Ajoutons encore une température de l'eau très froide en aval des retenues : là où les eaux pouvaient varier entre 27°C en plein été et presque 0°C en hiver, les eaux relâchées par le barrage de Glen Canyon, par exemple, sont à une température constante de 8°C toute l'année (car pompées en profondeur dans le lac Powell à l'importante inertie thermique). Ce changement a entrainé la disparition de plusieurs espèces locales de poissons, remplacées par des espèces invasives et/ou introduites pour la pêche sportive, plus adaptées aux eaux froides et claires. On observe aussi une propagation de moules invasives dans de nombreux lacs de retenue.
Tous ces impacts environnementaux des barrages, malgré leurs intérêts pour la gestion des besoins en eau et en énergie renouvelable, et l'attrait récréatif des lacs de retenue, génèrent depuis la planification des travaux une contestation citoyenne importante.
Enfin, des problèmes croissants de pollution des eaux du Colorado se posent, surtout du fait de la « ruée vers l'énergie » de la fin des années 2000, qui ont connu une véritable frénésie de prospection, d'extraction et d'exploitation de ses ressources minières et énergétiques.
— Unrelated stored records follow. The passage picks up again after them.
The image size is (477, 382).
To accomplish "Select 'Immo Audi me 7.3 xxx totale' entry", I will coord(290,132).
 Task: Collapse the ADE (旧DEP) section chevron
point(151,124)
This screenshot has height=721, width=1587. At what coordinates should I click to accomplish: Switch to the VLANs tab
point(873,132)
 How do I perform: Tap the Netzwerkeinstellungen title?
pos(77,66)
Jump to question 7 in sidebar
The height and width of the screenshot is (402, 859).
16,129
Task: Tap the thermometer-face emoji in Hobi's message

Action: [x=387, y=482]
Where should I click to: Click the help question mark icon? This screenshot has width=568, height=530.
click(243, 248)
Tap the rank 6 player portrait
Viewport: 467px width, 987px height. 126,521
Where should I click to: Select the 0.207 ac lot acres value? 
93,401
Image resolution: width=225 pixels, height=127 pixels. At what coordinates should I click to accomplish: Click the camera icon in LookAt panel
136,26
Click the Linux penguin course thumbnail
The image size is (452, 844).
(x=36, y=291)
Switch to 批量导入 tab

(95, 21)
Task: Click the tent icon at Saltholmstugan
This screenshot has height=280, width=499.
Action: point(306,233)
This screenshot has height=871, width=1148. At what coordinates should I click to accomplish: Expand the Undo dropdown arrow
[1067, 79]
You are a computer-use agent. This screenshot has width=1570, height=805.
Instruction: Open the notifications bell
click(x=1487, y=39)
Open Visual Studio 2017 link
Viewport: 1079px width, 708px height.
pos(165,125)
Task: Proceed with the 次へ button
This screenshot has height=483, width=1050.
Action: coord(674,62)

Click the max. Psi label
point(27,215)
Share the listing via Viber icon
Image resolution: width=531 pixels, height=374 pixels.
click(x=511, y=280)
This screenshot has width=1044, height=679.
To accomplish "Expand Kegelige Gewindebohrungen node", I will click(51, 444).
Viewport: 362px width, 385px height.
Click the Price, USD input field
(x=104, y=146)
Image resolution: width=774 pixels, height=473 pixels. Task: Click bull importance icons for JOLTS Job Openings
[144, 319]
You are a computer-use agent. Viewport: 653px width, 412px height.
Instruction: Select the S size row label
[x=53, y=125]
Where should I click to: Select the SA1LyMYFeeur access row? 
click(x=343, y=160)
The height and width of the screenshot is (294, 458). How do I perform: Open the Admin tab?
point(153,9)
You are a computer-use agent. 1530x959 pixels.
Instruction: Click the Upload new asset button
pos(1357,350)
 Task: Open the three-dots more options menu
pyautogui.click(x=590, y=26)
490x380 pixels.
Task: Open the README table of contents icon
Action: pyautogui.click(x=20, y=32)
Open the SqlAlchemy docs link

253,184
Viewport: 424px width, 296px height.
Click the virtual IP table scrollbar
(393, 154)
Les exploitations anciennes ou actuelles de pétrole (issu surtout de schistes bitumeux), de charbon, de gaz naturel, d'uranium… dans le bassin versant du fleuve entrainent ainsi des risques importants de pollution.
À voir sur place
En plus de visiter le barrage de Glen Canyon et son usine hydro-électrique, il est possible d'admirer de superbes stratifications éoliennes dans la paroi du canyon, ainsi qu'une très belle dalle à contre-empreintes de reptiles du Jurassique inférieur exposée à l'entrée du petit musée du barrage.
Source - © 1962 U.S. Bureau of Reclamation
Source - © 2013 Shannon1 - CC BY-SA 4.0
Source - © 2013 Zoom d'après NASA - earth observatory
Une gestion environnementale complexe
À travers ces deux exemples limités, qui mériteraient certainement d'être approfondis bien davantage, nous avons pu entrevoir la complexité de gestion de l'environnement fragile des déserts de l'Ouest américain. L'aggravation du réchauffement climatique et des tensions démographiques, énergétiques et économiques dans la région n'incite guère à l'optimisme pour l'avenir. Nous constatons aussi l'interconnexion de tous les problèmes environnementaux, ce qui les rend plus difficiles à traiter sans une vision et une gestion régionale, nationale, voire internationale. Cela illustre enfin la limite du système des parcs nationaux, zones sanctuaires sensées être protégées de toute perturbation extérieure, mais qui ne peuvent échapper aux problèmes globaux ignorant les frontières, tels que la dispersion des polluants atmosphériques ou la hausse mondiale de l'effet de serre…
[1] Une « perturbation écologique » est un événement naturel ou anthropique, discret dans le temps, et qui engendre de la mortalité dans un écosystème. Ce dernier point n'étant pas étudié / développé dans cet article “géologique”, on parle de « perturbation environnementale ».